An Afghan woman immortalised on a celebrated National Geographic magazine cover as a green-eyed 12-year-old girl was arrested today for living in Pakistan on fraudulent identity papers.
The haunting image of Sharbat Gula, taken in a Pakistan refugee camp by photographer Steve McCurry, became the most famous cover image in the magazine's history. Remember her?
Gula now faces seven to 14 years prison time and fine between $3,000 to $5,000 if convicted by court over fraud.
Gula was arrested by Pakistan's Federal Investigation Agency (FIA) for fraud following a two-year-long investigation in the northwestern Pakistani city of Peshawar, the capital of restive Khyber Pakhtunkhwa province bordering Afghanistan.
FIA is also seeking three NADRA officials who were found responsible for issuing Pakistan's national identity card to Gula, who have been at large since the fraud was detected.
Pakistani officials say that Gula applied for a Pakistani identity card in Peshawar in April 2014, using the name Sharbat Bibi. She was one of thousands of Afghan refugees who managed to dodge Pakistan's computerised system and to get an identity card.
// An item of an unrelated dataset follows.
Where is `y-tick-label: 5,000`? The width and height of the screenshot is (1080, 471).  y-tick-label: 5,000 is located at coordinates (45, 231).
The original image of Gula was taken in 1984 in a refugee camp in northwest Pakistan at the time of the Soviet occupation of Afghanistan.
McCurry later tracked her down, after a 17-year search, to a remote Afghan village in 2002 where she was married to a baker and the mother of three daughters. Pakistan has launched a crackdown against those who have obtained fake ID cards fraudulently and launched a re-verification campaign across the country.
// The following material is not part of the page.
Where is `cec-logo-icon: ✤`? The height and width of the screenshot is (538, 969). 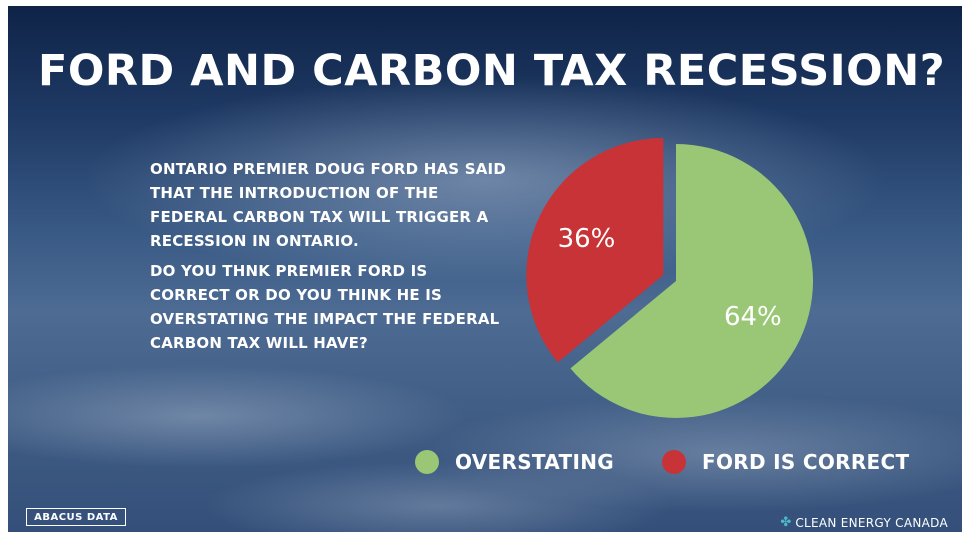
cec-logo-icon: ✤ is located at coordinates (786, 522).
Officials say NADRA has so far re-verified 91 million ID cards and detected 60,675 cards by non nationals fraudulently.
More than 350,000 Afghan refugees have returned to their war-torn homeland from Pakistan this year, UN data shows, with the torrent of people crossing the border expected to continue.
Pakistan has for decades provided safe haven for millions of Afghans who fled their country after the Soviet invasion of 1979.
Pakistan hosts 1.4 million registered Afghan refugees, according to UNHCR figures from earlier this year, making it the third-largest refugee hosting nation in the world. A further one million unregistered refugees are estimated to be in the country.